Whether caused by nature or human activity, the on-going disasters in our continent highlight the necessity for innovative tools and solutions for resilient risk management and response. The objective is to safeguard lives and protect properties.
With end-users always at the centre of its action, the EU Space Programme continues to evolve, offering services that contribute to the safety and well-being of European citizens. One such service is the upcoming Galileo Emergency Warning Satellite Service (EWSS), currently under development and testing by the Directorate General for Defence Industry and Space, together with the EU Agency for the Space Programme (EUSPA).
So, what exactly is the Galileo Emergency Warning Satellite Service?

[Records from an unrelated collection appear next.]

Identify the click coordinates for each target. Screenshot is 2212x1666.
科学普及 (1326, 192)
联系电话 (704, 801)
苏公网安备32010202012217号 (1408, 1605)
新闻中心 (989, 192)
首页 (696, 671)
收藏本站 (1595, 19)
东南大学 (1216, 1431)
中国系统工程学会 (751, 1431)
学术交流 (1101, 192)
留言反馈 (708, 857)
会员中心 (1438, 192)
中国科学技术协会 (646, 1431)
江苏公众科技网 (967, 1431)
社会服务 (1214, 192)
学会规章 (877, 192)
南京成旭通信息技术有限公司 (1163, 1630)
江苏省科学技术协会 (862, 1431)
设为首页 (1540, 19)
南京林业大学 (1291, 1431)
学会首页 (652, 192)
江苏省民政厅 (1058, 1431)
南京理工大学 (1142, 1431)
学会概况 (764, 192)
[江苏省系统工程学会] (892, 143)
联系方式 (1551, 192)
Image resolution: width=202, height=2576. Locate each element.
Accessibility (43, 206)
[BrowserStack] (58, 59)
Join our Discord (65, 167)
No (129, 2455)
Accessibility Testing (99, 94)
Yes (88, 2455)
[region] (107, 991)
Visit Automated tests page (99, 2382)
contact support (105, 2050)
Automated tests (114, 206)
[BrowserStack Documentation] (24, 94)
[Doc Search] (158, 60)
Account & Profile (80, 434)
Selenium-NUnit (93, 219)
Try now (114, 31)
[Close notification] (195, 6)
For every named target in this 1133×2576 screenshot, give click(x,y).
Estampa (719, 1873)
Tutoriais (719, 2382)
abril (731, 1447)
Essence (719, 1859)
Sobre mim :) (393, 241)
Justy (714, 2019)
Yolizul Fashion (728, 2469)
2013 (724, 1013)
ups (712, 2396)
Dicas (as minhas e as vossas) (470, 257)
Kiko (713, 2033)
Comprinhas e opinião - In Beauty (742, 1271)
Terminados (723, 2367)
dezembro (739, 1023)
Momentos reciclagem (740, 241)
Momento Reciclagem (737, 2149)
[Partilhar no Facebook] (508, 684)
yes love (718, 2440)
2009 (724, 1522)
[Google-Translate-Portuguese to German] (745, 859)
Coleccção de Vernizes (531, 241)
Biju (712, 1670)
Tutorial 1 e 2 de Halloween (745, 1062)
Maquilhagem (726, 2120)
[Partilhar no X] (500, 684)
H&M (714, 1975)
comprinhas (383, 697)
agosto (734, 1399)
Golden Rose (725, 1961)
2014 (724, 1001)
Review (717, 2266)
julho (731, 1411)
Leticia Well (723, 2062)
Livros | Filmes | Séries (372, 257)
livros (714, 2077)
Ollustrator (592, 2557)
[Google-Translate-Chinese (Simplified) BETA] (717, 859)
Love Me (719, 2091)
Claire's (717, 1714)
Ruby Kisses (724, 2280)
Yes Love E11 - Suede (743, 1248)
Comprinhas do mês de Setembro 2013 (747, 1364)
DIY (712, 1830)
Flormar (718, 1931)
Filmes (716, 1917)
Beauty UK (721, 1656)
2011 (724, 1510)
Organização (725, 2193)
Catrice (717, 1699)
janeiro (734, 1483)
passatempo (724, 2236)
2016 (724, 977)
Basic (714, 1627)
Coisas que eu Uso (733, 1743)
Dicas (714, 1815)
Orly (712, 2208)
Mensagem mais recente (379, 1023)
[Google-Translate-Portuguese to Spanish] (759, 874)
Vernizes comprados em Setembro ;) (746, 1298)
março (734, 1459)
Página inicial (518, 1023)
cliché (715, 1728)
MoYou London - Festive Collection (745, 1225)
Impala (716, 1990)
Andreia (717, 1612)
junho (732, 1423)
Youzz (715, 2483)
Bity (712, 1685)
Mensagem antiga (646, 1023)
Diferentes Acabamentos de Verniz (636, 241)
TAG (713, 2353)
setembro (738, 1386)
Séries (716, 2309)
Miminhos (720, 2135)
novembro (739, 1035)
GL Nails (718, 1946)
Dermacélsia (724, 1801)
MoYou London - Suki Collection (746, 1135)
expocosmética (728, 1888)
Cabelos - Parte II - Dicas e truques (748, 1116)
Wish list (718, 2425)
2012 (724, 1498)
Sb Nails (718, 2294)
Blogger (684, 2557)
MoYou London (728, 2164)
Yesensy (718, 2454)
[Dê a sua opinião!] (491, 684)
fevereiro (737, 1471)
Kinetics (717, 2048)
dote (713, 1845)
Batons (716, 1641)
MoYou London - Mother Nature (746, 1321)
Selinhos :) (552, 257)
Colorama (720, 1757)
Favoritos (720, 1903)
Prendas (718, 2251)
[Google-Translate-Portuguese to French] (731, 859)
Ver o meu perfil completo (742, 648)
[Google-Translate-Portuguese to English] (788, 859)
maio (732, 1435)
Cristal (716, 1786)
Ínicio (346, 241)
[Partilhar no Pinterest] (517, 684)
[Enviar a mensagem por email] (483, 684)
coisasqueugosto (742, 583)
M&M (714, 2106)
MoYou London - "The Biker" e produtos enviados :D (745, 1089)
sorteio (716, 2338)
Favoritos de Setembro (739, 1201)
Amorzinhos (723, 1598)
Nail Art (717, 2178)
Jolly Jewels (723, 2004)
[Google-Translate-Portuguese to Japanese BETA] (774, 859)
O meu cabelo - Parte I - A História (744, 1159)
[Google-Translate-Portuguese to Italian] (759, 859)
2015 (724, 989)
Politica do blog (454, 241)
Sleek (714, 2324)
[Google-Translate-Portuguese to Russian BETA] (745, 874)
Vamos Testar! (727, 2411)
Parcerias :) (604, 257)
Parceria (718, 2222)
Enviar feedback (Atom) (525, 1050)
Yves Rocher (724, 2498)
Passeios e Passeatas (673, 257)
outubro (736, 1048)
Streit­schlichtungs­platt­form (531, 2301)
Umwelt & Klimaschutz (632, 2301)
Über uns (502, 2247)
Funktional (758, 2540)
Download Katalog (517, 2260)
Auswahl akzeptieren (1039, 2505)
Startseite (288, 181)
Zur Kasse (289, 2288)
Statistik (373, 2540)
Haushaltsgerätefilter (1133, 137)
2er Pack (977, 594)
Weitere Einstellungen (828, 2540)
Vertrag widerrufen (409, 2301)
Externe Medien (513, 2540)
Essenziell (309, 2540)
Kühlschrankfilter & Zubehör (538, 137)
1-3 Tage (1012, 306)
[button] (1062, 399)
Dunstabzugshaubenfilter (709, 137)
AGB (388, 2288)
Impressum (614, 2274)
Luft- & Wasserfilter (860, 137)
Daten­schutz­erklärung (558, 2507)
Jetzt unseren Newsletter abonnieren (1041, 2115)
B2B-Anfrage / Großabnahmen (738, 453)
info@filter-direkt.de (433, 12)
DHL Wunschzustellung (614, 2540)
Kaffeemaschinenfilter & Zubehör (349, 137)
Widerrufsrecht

EWSS is an upcoming service of the Galileo constellation, which will be disseminating alert messages directly to the population of areas threatened by a looming natural or manmade disaster. More specifically, the Galileo satellites will be transmitting to smartphones, or to any other navigation devices able to receive Galileo signals (through a chipset), information related to the hazard (such as type of hazard, its severity, time of onset and expected duration, the targeted area) and instructions to follow depending on the area the user is located at. The alert content will be generated by national authorities and transmitted to Galileo for broadcast.
The real added value of EWSS
This service comes on top of existing alert systems but, as EWSS Manager at the European Commission, Eric Guyader explains, “for reaching the highest number of people in case of danger, the more alert systems the better. And this new service offers an important advantage: it remains available also when other alert systems like mobile networks are congested, disrupted or even destroyed”.
EUSPA Galileo exploitation programme Manager, Guerric Pont confirms, “we continue to broaden the link between users and space, where EWSS will ensure the distribution of alert messages and guidance to safeguard populations, on top of best-of-class navigation data.”
This is particularly useful for people who live in remote and rural regions of Europe with poor or no mobile signal at all. It can also be proved lifesaving when traditional terrestrial alert systems are unavailable due to high traffic, or damage as is regularly the case with earthquakes, floods or fires for example.
Preparing for the service declaration in 2025
While the service is expected to become operational in 2025, it has already been successfully tested in different sites across the Union. According to the latest tests carried out with several national civil protection agencies, the alert message can be transmitted and received by every user located in the danger area, in less than 60 seconds.
Once operational, it will be offered free of charge to national civil protection authorities across the EU27. It will be up to the EU Member States to decide whether they activate it to disseminate their alerts via the Galileo satellites in space.
Together with the Copernicus Emergency Management Service, EWSS will become a strategic asset to support the policies of the European Union and its Member States in the field of disaster management.
Ahead of the declaration in 2025, the European Commission together with the EU Agency for the Space Programme published today the Common Alert Message Format Specifications document.
The technical document contains important information regarding the format of the alert message, to be used for encoding (resp. decoding) the alert information into (resp. from) the Galileo signals. The document is useful for EU MS to start implementing EWSS in their national alert systems, for receiver manufacturers to introduce the necessary functionalities in navigation devices, and for any satellite navigation systems willing to broadcast alert messages encapsulated in their satellite navigation signals.